*Exercise aim*
Recast everything from the line containing "Viewport: 675px width, 423px" down to the line containing "click(x=654, y=6)", both included, as a JSON list of strings with one string per line and no blank lines. Leave the pictures out.

*Data provided*
____________________

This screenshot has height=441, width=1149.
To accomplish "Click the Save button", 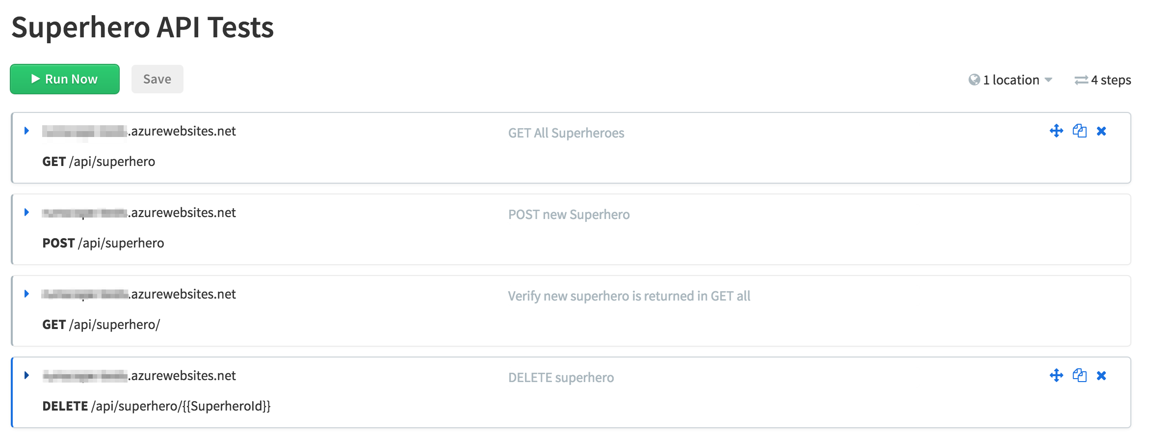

____________________

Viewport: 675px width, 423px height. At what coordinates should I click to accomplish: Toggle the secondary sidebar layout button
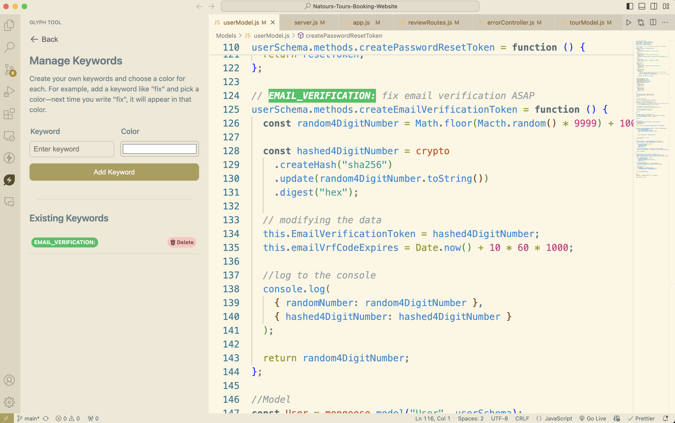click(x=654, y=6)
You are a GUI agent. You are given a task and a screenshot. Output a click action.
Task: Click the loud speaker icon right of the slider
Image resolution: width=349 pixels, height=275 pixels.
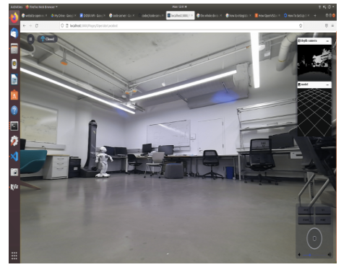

____________________

*Finished task*
[
  "Viewport: 675px width, 423px height. At what coordinates should I click to accomplish: Toggle the secondary sidebar layout button",
  "click(x=654, y=6)"
]